Our goal is to get you thinking beyond outbound productions so you can take advantage of the many other things CAL can do.

In addition to outbound productions, Catalyst has effectively handled more than 350 diverse reviews in the past two years using Insight Predict (our TAR 2.0 technology) including investigations, opposing party reviews, depo prep and issue analysis, and privilege and privilege QC.

Here, we explore the various techniques for implementing a CAL review for investigations.

For any given task using Predict, including investigations, there are some fairly standard approaches that work well and take full advantage of the strengths of CAL and the two companion algorithms comprising Predict, contextual diversity and algorithmic QC. We discuss these more below.


Most investigations, whether they are internal investigations, regulatory investigations, or even investigations in anticipation of litigation, are true knowledge generation tasks. The primary objective is to find the critical documents on all the principal issues as quickly as possible. There is no need to find every document—just enough of the key documents to fully understand all of the underlying issues.

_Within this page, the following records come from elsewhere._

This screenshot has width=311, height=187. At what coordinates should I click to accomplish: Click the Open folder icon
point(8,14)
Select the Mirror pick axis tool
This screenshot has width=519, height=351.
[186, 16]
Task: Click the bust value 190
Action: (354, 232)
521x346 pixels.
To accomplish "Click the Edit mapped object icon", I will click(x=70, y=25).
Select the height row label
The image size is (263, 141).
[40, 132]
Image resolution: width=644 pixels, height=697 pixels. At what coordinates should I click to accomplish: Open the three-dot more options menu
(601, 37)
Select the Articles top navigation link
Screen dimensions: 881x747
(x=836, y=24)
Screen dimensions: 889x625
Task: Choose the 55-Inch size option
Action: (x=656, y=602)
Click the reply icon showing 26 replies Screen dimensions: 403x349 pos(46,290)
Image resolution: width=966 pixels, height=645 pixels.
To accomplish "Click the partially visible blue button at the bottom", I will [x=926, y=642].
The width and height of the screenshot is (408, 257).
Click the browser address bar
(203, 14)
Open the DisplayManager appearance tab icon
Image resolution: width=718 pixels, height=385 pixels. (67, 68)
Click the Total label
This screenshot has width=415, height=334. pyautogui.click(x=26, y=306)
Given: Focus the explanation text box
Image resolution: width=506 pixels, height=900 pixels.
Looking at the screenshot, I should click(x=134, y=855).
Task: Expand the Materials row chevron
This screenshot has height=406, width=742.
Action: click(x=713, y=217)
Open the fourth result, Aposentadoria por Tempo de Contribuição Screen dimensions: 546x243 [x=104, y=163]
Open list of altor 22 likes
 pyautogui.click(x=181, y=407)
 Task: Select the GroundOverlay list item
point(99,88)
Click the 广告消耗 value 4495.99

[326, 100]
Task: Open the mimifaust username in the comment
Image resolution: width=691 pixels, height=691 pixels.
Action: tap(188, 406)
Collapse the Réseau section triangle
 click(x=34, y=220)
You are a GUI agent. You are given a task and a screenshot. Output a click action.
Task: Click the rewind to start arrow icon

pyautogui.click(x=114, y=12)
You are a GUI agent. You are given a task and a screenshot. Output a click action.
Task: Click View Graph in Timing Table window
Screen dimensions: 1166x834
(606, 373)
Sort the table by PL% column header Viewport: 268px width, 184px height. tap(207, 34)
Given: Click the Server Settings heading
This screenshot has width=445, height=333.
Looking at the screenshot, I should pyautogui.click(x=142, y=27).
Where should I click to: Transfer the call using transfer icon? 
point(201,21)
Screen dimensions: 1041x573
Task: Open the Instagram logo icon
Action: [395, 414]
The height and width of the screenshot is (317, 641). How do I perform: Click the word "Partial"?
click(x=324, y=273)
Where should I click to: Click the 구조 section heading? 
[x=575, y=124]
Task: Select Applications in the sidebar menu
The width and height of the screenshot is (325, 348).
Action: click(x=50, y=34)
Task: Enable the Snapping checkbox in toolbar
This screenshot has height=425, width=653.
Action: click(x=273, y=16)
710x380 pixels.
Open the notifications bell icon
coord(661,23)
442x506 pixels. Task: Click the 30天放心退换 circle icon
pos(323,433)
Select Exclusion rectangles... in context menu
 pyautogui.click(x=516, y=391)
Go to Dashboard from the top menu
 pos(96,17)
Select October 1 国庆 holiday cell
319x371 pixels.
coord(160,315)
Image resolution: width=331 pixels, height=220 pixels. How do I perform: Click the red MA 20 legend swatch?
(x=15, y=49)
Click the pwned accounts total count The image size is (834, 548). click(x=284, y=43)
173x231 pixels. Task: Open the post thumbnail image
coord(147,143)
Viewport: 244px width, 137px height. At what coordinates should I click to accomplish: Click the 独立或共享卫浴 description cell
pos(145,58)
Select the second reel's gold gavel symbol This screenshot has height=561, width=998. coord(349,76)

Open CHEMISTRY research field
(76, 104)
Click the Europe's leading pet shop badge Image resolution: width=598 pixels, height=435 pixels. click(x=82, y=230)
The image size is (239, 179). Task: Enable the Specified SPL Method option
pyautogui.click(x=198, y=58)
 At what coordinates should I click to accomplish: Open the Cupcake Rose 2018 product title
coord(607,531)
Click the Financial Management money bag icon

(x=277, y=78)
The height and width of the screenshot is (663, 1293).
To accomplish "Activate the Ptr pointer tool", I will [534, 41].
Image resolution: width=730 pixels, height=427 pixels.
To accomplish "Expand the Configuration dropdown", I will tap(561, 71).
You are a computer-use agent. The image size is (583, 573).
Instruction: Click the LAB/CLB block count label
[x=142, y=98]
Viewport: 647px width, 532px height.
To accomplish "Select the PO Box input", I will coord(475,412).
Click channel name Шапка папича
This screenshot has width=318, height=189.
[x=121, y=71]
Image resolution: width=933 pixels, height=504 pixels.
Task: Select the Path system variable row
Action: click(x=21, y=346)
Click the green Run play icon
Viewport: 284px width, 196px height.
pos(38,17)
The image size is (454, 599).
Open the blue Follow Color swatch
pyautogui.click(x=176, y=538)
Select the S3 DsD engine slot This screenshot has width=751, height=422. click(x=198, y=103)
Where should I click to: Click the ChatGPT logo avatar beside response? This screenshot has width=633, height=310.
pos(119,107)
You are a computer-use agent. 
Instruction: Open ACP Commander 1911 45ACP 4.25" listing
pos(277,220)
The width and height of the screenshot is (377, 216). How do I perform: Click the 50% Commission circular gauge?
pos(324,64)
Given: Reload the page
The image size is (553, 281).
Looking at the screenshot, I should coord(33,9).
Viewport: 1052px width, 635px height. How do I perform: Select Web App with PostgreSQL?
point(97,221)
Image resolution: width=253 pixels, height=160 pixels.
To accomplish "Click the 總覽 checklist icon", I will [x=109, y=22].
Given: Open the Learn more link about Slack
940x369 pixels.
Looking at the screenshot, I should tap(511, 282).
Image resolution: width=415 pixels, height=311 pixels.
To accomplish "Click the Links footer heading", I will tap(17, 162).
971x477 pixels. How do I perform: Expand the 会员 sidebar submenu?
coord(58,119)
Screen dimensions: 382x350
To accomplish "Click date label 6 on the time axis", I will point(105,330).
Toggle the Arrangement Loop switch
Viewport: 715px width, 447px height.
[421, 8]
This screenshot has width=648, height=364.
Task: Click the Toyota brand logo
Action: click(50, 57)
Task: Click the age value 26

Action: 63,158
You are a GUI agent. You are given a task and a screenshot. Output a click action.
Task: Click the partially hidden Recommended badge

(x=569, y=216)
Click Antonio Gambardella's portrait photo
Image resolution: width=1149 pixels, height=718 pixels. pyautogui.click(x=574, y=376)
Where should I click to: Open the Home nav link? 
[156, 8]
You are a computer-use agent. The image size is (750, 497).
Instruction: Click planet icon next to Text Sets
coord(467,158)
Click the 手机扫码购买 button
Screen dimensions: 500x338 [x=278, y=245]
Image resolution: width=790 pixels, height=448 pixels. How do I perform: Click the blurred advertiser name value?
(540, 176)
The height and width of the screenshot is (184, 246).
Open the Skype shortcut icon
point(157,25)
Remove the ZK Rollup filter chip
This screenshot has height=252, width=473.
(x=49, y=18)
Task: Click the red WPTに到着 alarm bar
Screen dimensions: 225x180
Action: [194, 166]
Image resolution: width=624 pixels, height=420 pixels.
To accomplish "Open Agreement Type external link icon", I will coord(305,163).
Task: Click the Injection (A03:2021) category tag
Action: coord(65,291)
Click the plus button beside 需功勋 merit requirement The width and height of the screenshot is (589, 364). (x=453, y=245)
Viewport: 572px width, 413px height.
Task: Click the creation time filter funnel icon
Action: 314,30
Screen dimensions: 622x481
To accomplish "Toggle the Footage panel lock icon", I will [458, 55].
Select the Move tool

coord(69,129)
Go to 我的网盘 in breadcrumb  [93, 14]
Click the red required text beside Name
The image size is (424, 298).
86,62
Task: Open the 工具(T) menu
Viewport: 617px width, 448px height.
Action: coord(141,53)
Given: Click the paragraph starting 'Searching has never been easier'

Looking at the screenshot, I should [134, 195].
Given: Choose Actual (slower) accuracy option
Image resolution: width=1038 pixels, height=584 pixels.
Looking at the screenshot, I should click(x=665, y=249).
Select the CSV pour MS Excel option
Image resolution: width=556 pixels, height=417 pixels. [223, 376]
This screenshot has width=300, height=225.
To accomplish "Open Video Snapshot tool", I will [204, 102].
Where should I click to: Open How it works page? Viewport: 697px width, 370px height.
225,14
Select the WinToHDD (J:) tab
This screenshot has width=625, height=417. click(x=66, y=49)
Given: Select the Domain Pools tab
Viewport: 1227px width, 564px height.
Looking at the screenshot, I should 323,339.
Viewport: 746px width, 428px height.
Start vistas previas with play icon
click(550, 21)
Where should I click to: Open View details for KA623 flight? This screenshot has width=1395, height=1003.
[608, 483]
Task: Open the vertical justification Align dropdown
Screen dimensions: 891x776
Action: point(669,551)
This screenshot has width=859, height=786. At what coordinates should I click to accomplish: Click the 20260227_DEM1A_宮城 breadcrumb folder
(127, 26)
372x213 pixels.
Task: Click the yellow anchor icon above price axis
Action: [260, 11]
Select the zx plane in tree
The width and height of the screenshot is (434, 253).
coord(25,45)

So, recall is not crucial; precision and coverage are. And unlike litigation, there are no fact-laced complaints or prescriptive requests for production to focus the search for pertinent documents. An investigation oftentimes begins with, at most, a handful of informative documents, but more often nothing more than vague assertions of some assertedly actionable conduct.

Single seeds: The paucity of exemplar documents is not an impediment to an efficient and effective investigation review using CAL. Our studies have shown that even a single positive document can be used to quickly locate the majority of the pertinent documents in a collection.

Synthetic seeds: And that starting document may be a synthetic seed that doesn’t even exist in the subject collection. A synthetic seed is an exemplar document that is created from whole cloth to reflect the key language likely contained in the positive documents within the subject collection. And it can take pretty much any form. A synthetic seed can be a prose recitation of the facts that are expected to underlie the entire investigation. Or it can simply be a compilation of the keywords (or other features, such as bigrams and trigrams) that are likely to be contained in any positive documents. Whatever form it takes, the document is simply added to the subject collection and marked positive, and a CAL tool will immediately start to elevate similar (likely positive) documents to the top of the ranking for early review.

To illustrate how this can work, we simulated a small investigation to see how quickly Predict could locate the positive documents in a very sparse collection, using only a single document to initiate the ranking. The collection consisted of roughly 4,600 documents, of which only 55 were positive (for a richness of 1.2%). The yield curves for two simulated reviews using (1) a single positive document, and (2) a single synthetic seed are shown below.1 As the chart illustrates, Predict was able to locate 65% of the positive documents after review of fewer than 130 documents in both cases. That equates to reviewing less than two documents to find each positive document, and a review of less than 3% of the collection.2

While every collection differs, the prevailing utility of Predict and CAL to investigations is obvious. Positive documents can be elevated for review very quickly, and with very little information or advance preparation.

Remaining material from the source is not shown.